In answering, BWildered cites various sources to substantiate the claim that the US military declined an opportunity to launch a missile strike against Osama bin Laden while he was hawking (or as BWildered insists, “falconing”) with members of the Saudi royal family.
BWildered is, well, bewildered that the media would miss mentioning this: “…it goes without passing note that George Bush goes for falconing lessons with a royal family whose affinity-members include Osama bin Laden’s falconing partners.”
Maybe we just didn’t want to blow up our allies?
Anyway, Steve has another theory….
Steve here. Could the whacky conspiracists at Kos be reading a novel as reality? Charles McCarry’s 2004 Old Boys seems to have the same plot.
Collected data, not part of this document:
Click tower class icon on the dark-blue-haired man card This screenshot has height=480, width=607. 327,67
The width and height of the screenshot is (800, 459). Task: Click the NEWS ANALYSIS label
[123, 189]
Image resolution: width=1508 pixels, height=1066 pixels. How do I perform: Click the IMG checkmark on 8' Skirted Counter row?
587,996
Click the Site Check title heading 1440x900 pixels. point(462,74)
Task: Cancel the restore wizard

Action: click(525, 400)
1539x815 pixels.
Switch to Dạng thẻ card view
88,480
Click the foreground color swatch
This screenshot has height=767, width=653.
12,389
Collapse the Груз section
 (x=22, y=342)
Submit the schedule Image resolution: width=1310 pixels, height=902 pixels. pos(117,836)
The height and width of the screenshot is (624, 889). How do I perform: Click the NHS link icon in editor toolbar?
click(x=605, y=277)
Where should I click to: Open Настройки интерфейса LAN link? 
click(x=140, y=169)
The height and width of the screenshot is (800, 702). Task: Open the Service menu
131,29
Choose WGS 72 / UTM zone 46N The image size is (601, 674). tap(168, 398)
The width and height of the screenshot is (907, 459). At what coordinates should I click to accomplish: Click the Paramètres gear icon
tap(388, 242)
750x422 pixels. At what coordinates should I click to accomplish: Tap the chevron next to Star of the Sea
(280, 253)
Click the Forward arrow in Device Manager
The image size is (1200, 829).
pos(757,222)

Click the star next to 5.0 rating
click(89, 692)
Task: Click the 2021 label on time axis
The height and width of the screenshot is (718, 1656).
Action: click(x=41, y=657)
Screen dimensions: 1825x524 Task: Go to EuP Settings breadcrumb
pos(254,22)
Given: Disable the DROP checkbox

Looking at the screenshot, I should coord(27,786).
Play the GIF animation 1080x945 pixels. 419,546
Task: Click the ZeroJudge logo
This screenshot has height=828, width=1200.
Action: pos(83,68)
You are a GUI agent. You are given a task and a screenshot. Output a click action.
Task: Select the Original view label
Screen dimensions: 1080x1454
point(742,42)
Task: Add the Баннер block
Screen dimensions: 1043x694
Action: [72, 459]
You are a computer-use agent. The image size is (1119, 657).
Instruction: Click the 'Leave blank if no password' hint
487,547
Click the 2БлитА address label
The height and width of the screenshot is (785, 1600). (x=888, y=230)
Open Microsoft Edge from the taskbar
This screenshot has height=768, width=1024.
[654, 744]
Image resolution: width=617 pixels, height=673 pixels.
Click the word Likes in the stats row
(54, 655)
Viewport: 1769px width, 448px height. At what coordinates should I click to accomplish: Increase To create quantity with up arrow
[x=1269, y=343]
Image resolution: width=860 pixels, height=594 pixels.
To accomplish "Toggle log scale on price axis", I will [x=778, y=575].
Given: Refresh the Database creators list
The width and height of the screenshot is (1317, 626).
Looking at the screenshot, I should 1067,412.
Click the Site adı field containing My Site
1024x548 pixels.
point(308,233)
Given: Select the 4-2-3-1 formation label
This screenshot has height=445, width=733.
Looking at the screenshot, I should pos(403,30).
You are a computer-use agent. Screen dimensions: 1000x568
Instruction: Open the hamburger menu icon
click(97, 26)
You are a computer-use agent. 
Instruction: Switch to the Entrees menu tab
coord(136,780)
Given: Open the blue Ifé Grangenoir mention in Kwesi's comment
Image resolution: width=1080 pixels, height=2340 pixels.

As I wrote back then on my website:
“Old Boys mixes a cast of aging spies from such works as The Tears of Autumn and Second Sight with just a touch of the humor from McCarry’s Clinton satire Lucky Bastard and sets them loose in Russia and Central Asia on the trail of a vengeful old sheikh who has atomic weapons. Falconers may be interested to find that the migration routes of the houbara, the Arab falconer’s traditional quarry, are a key “clue”. They and Central Asia hands might find this one the most interesting; others might want to try the earlier novels first. Tears of Autumn may be the best of all the Cold war novels, and the least known of the three best….”
FWIW, I added: “…it rests on a body of work I prefer to, say, John Le Carre’s. McCarry’s books are more nuanced, informed I suspect by more knowledge of the covert trade, and– unlike recent LeCarre— he’s on our side, which to me shows a more sophisticated grasp of the issues.”
Is life imitating fiction?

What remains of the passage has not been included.